• Document and screenshot pointing entries:
■ ■ ■

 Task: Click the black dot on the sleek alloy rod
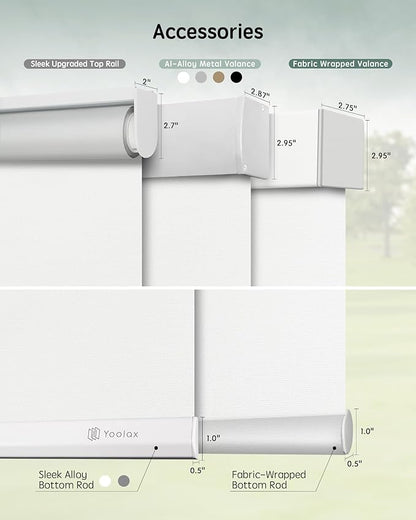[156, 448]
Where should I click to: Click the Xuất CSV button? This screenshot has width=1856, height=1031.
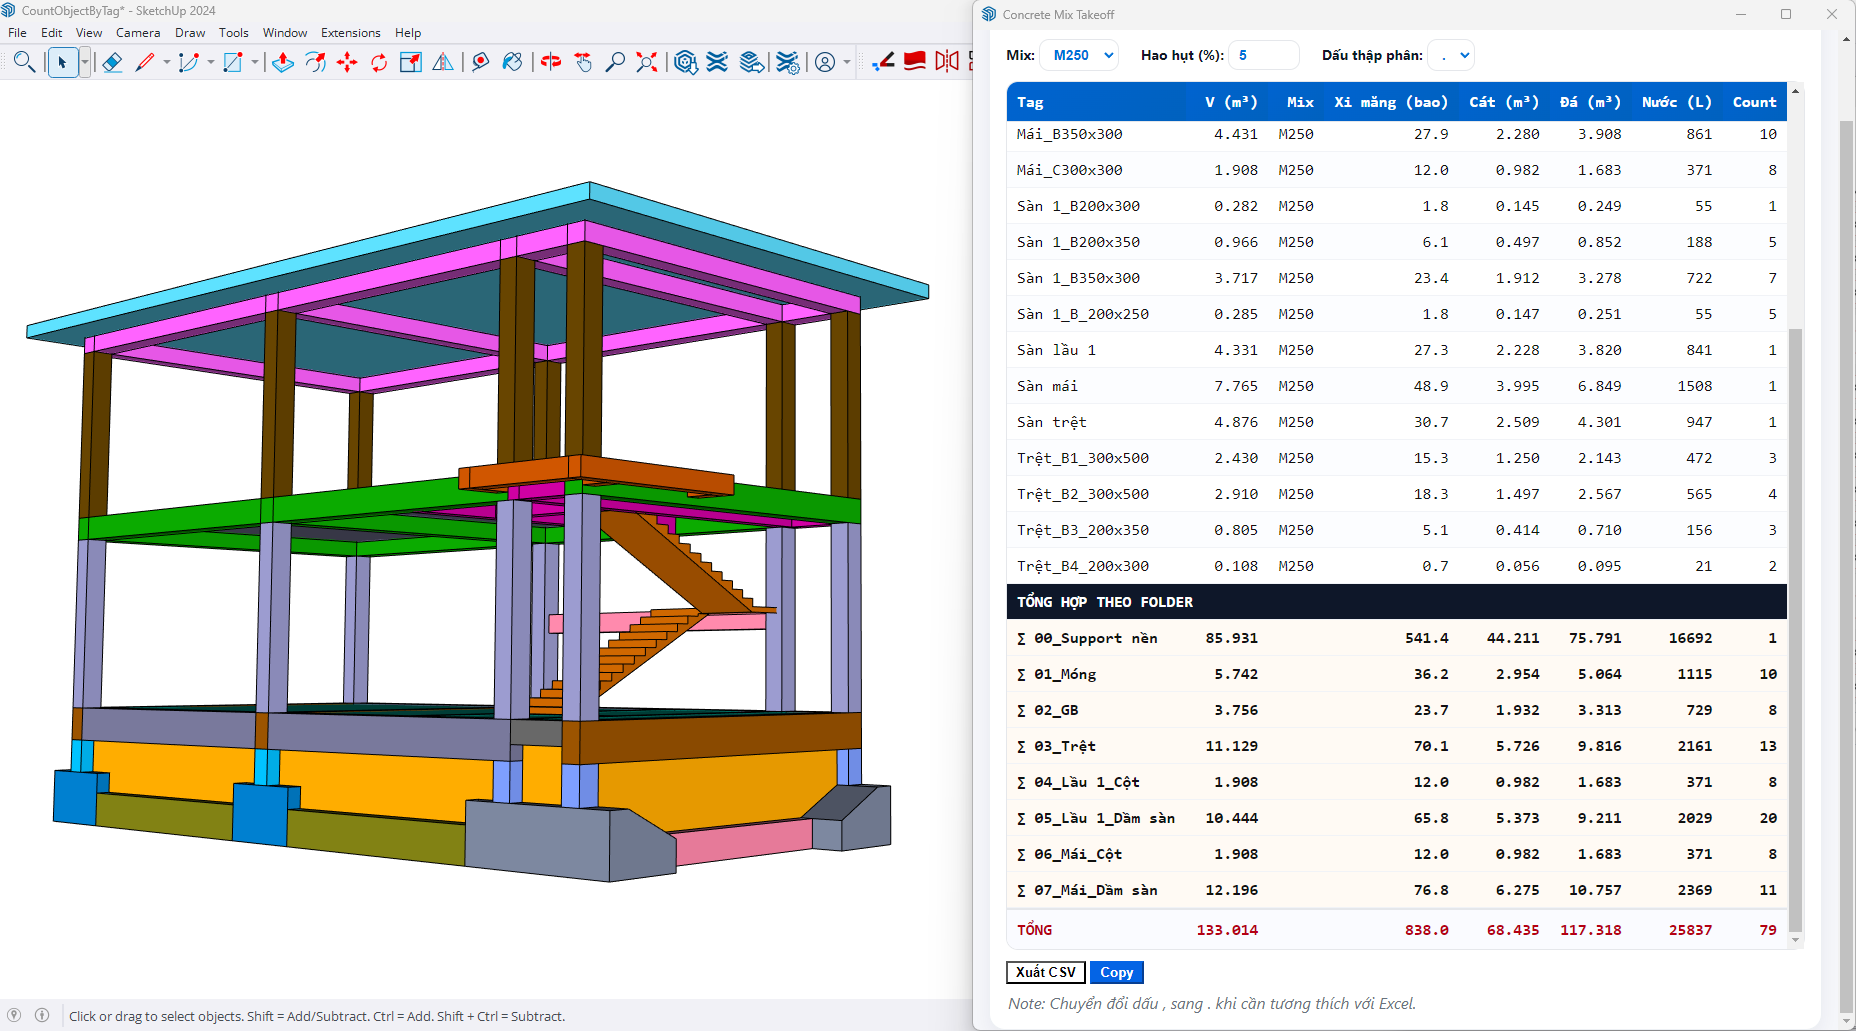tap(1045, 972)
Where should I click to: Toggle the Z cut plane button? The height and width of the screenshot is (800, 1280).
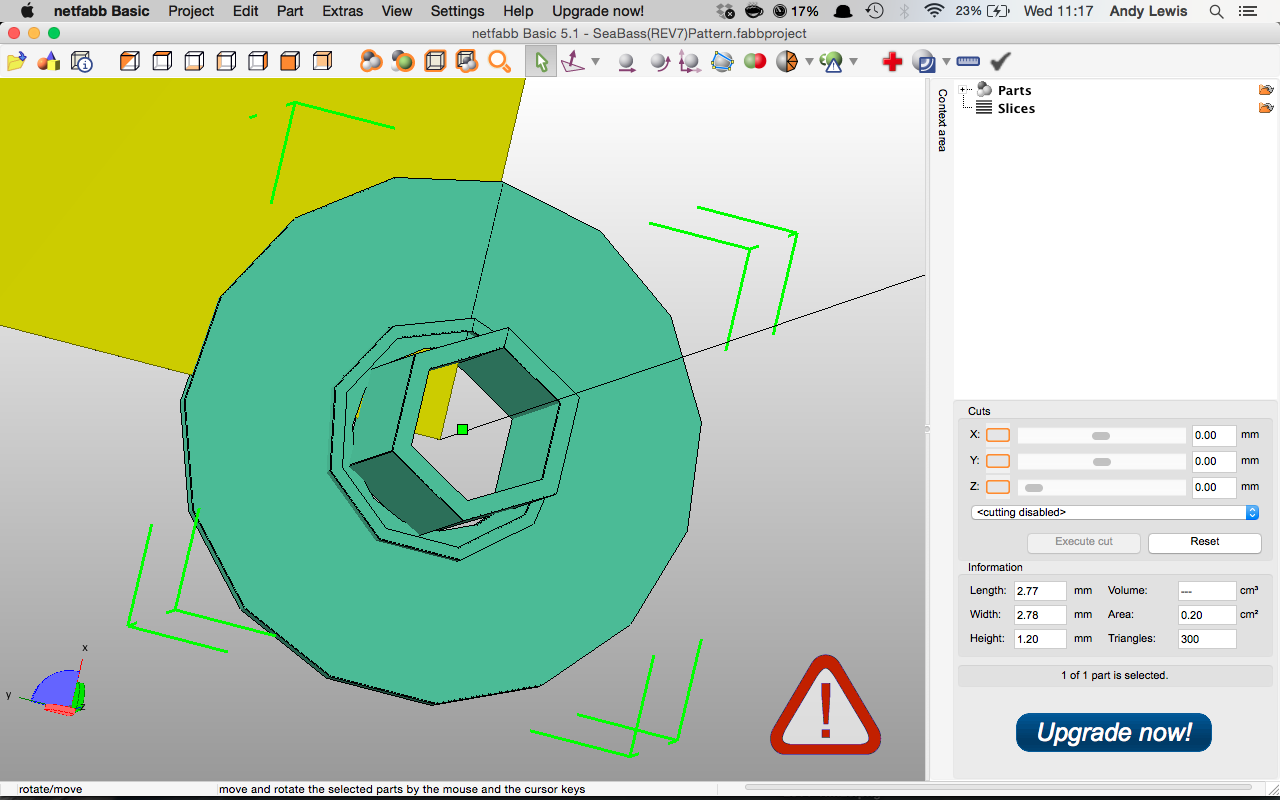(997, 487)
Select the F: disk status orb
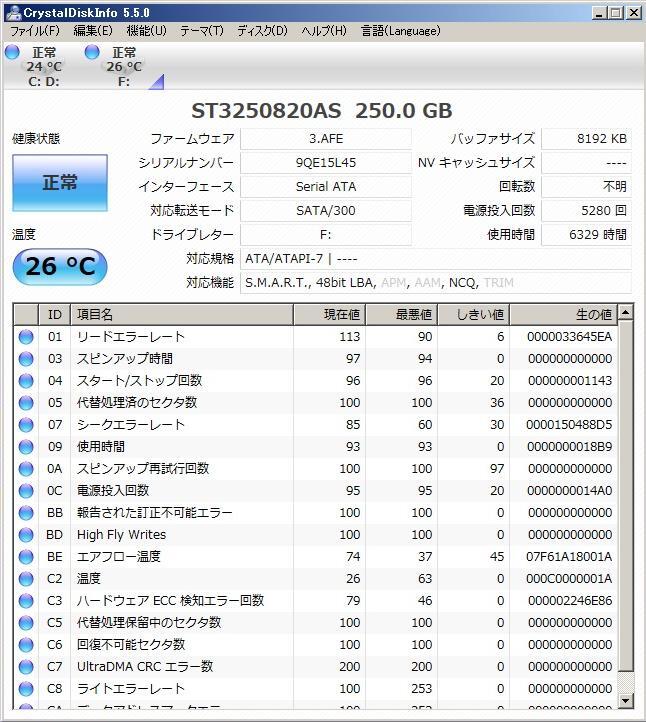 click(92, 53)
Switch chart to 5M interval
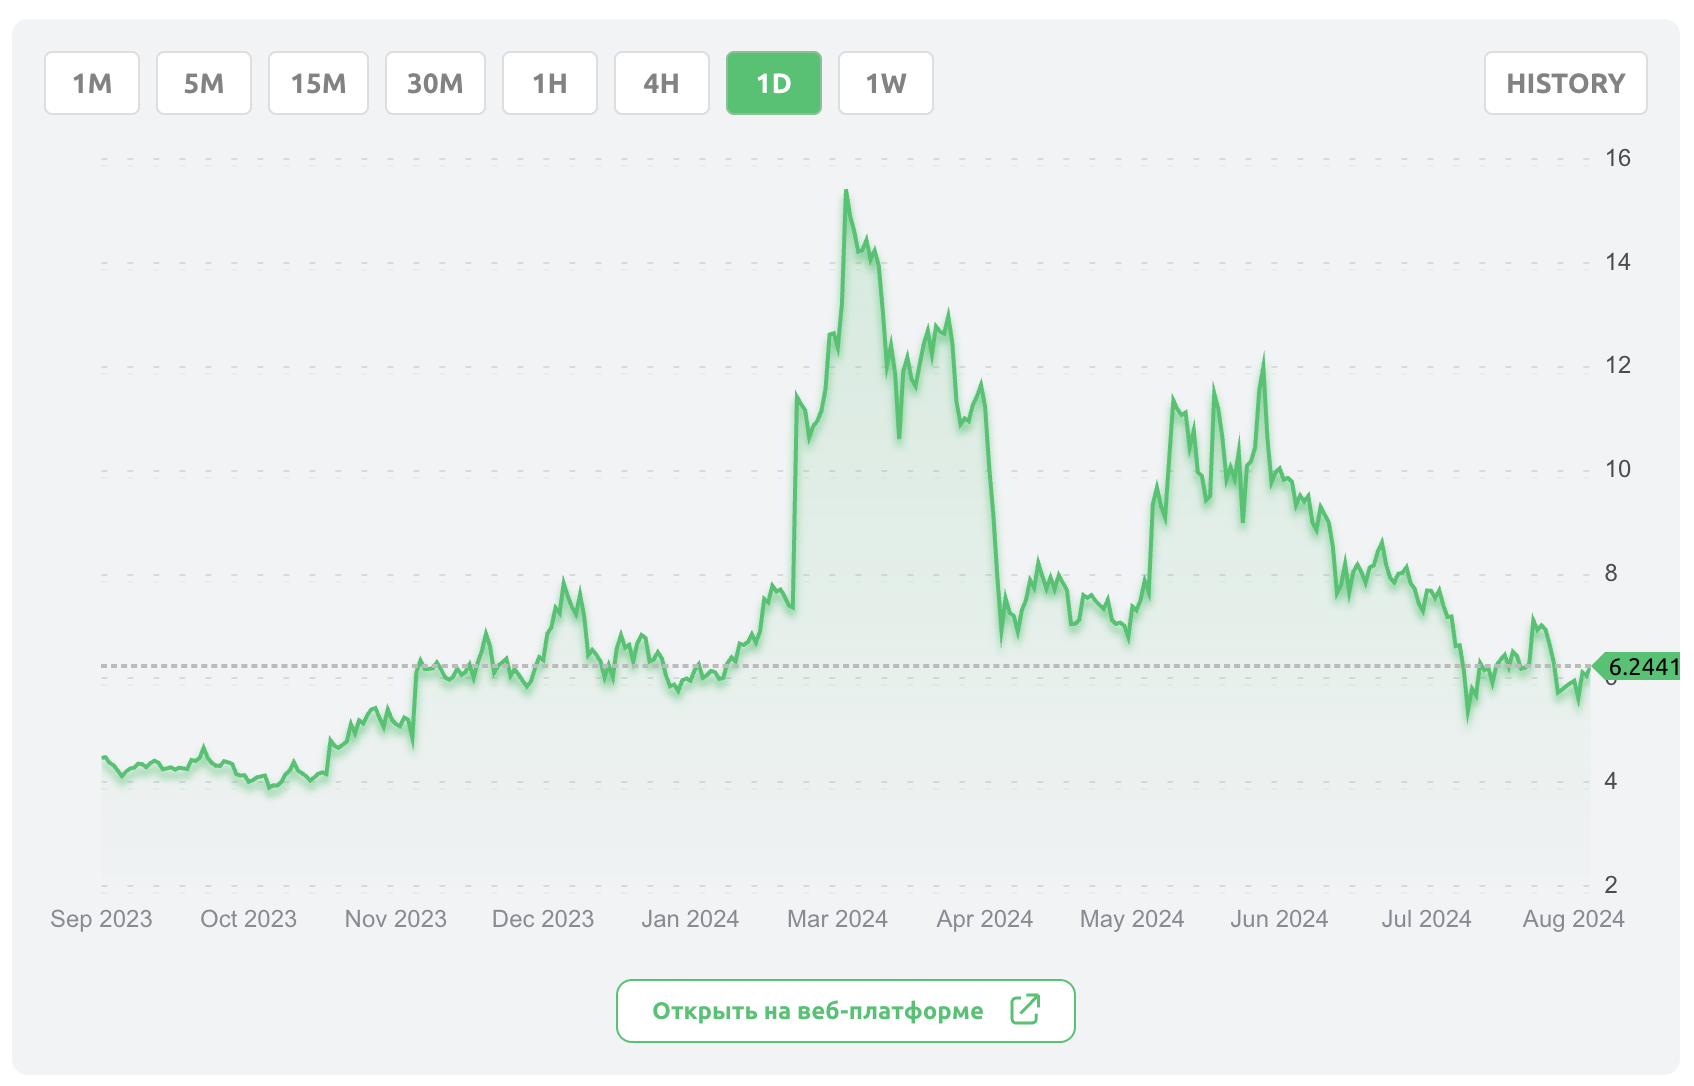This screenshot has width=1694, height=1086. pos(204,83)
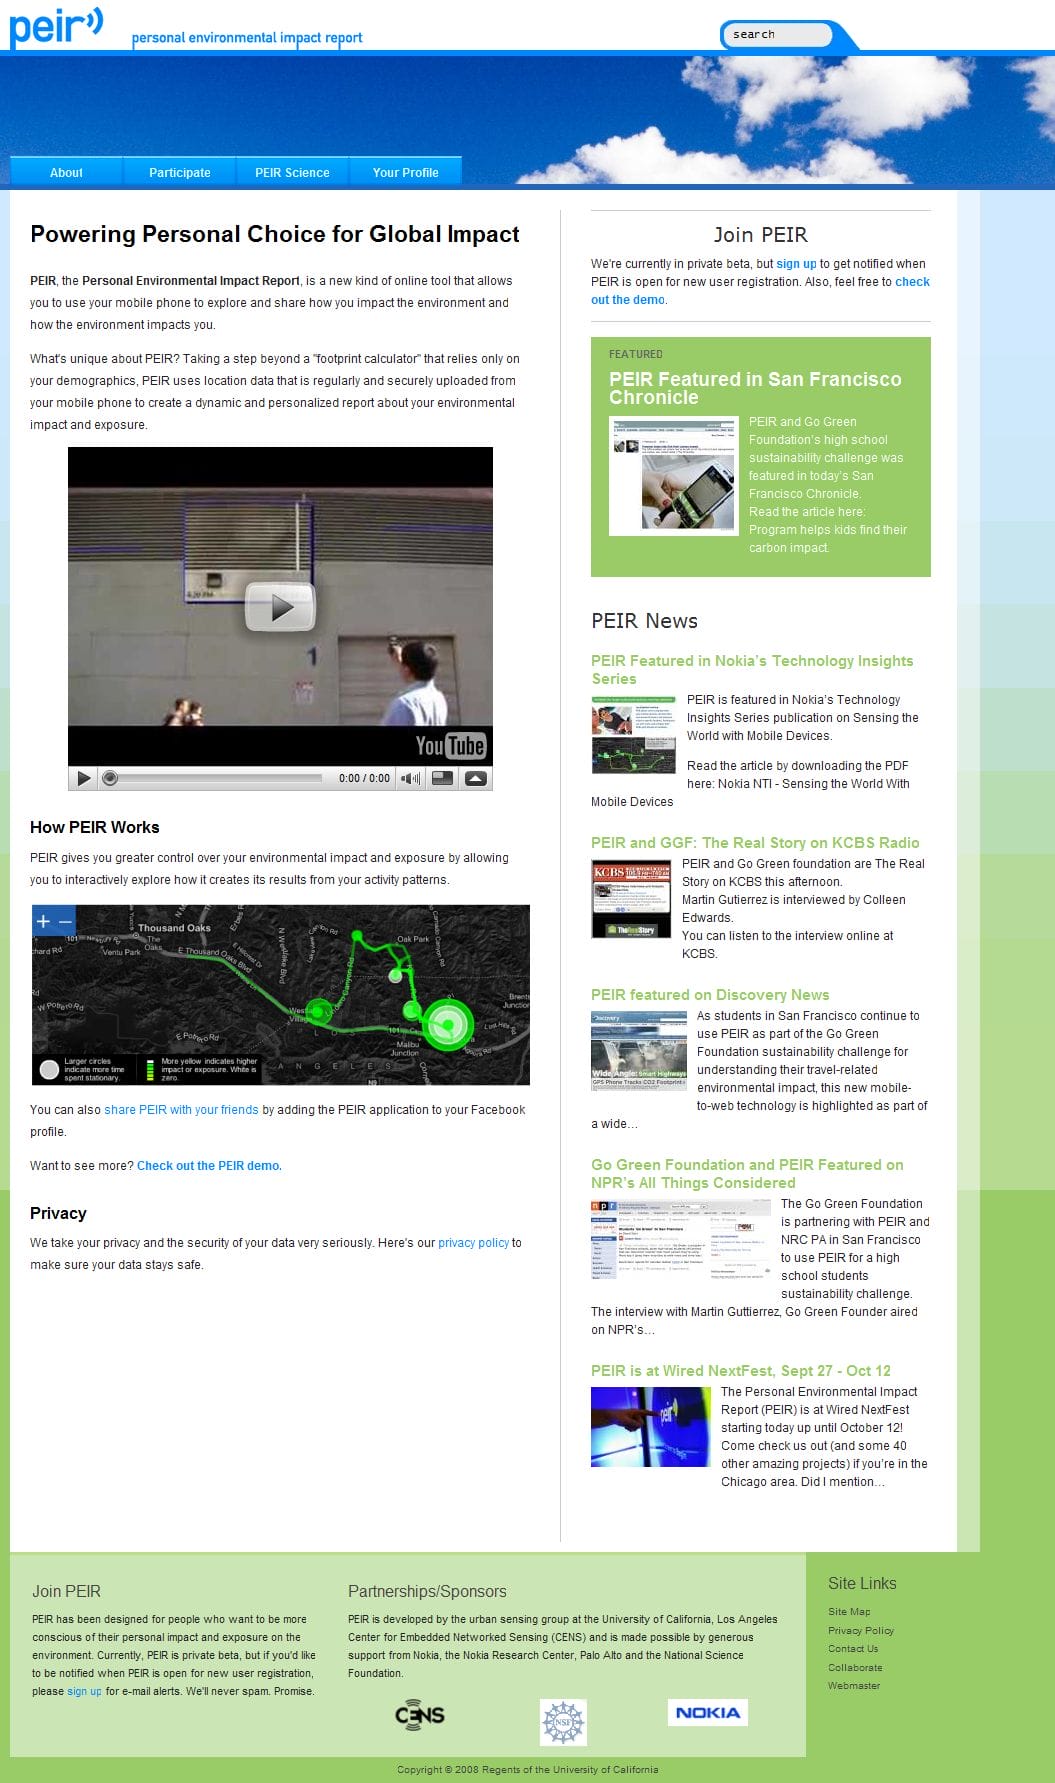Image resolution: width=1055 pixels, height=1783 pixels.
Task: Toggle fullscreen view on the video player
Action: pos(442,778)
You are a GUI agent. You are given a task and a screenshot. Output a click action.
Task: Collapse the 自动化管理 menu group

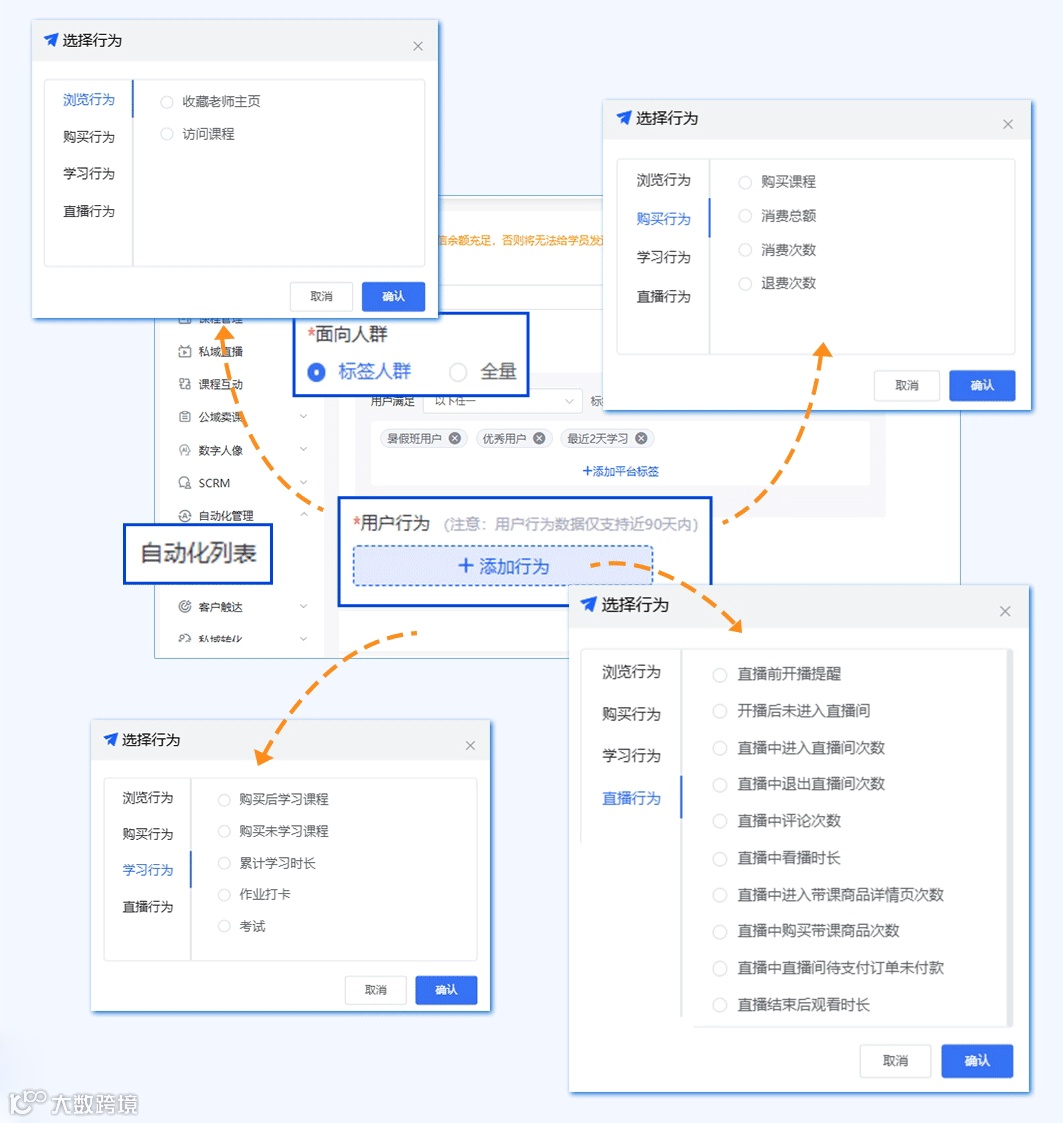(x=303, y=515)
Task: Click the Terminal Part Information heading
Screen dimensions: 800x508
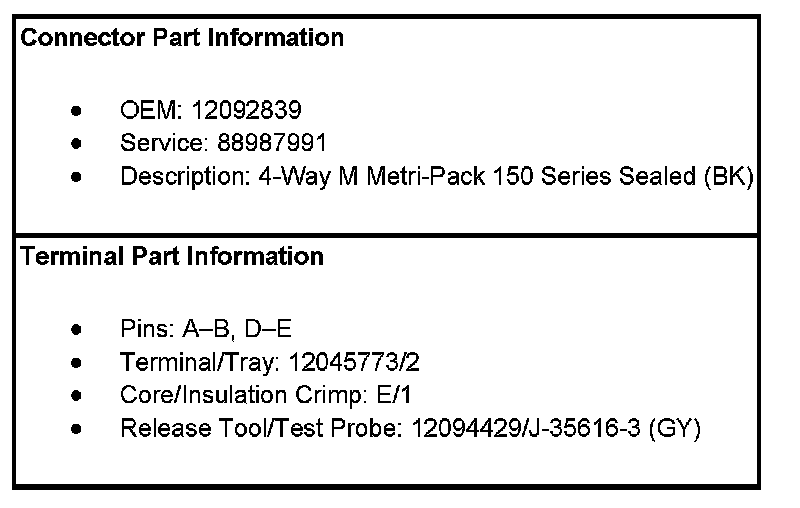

■ ■ ■

• EXERCISE: Copy out every line of the material above word for word, leaving out the pictures.

• FINAL RESULT:
 Task: Click the black dot on the sleek alloy rod
[156, 448]
Where should I click to: Click the Xuất CSV button? This screenshot has width=1856, height=1031.
tap(1045, 972)
Where should I click to: Toggle the Z cut plane button? The height and width of the screenshot is (800, 1280).
(997, 487)
Select the F: disk status orb
 click(92, 53)
Switch chart to 5M interval
This screenshot has width=1694, height=1086. pos(204,83)
Image resolution: width=1055 pixels, height=1783 pixels.
Task: Toggle fullscreen view on the video player
Action: pos(442,778)
You are a GUI agent. You are given a task and a screenshot. Output a click action.
Task: Collapse the 自动化管理 menu group

(x=303, y=515)
Task: Click the Terminal Part Information heading
Screen dimensions: 800x508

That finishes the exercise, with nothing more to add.